Value care of older people
Most respondents believed that staffing and resourcing to support care
of older people was inadequate, because it was a low organisational
priority. The powerful competing demand of throughput, with an emphasis
on emergency department wait times, length of stay and patient
discharge, was a major disincentive to person-centred and
quality-focussed resource allocation. At the same time, care for older
people was reported as more difficult and complex, requiring more
resources and disrupting task-driven care pathways. This created
challenges articulating the value proposition for investing in care of
older people.
“Everything’s about NEAT [National Emergency Access Targets]. They
don’t realise that it’s actually what happens in between that effects
NEAT” P19, geriatrician, clinician
“The problem is that [geriatric interventions] are often quite
expensive and how do we make them cost effective and show our bean
counters that they’re actually of value?” P6, nurse, manager
Many respondents felt they were constantly arguing for resources for
older patients, which were often secured in an ad hoc manner.

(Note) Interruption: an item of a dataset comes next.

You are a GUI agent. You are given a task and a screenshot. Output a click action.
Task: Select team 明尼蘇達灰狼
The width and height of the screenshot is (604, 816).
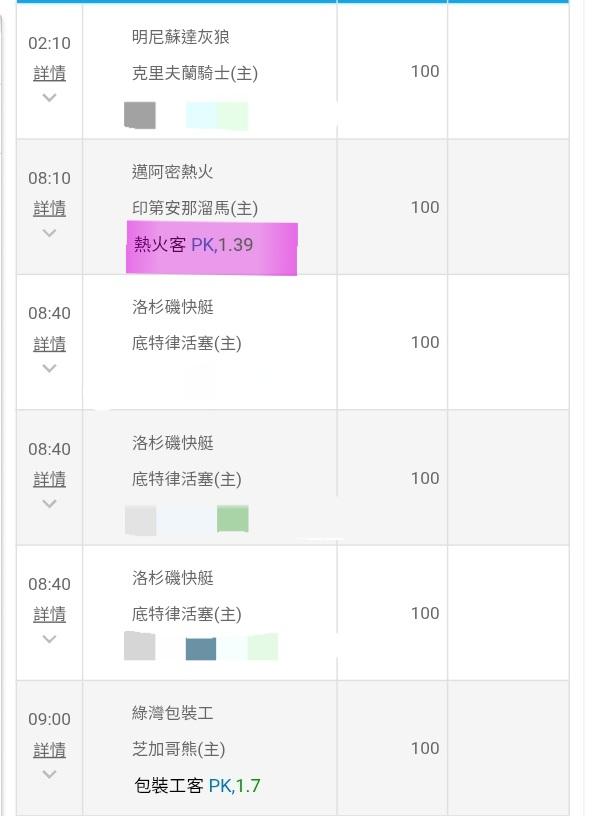181,37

Participants attributed successes to networking with other champions to
pool resources and energy, and alignment with accreditation standards or
other strategic policy. The consumer highlighted the under-utilised
influence of politically aware older consumers.
“[Older consumers] are the guys that have the money, we’ve got the
influence, and there’s lots of us, and we’re just starting to wake up to
the fact that we’ve got to start making things a lot better for
ourselves.” P7, consumer
DISCUSSION
Using in-depth interviews with key informants, we propose an
action-focussed model for hospitals to improve the experience and
outcomes of older people (figure 1). This model emphasises intersections
between how older patients and families are seen and involved in care,
how staff are trained and connected, and how the care environment is
created. Our respondents highlighted substantial challenges and
opportunities in leadership, workforce development, and implementation
of EBP required to support these elements, and combat an ageist and
efficiency-driven culture.
The central importance of patient and family involvement supports and
extends previous OPFH frameworks (table 1). Engagement must go beyond
eliciting patient preferences and sharing information with families9,10, to valuing older patients and their families as
legitimate partners in care decisions and provision17.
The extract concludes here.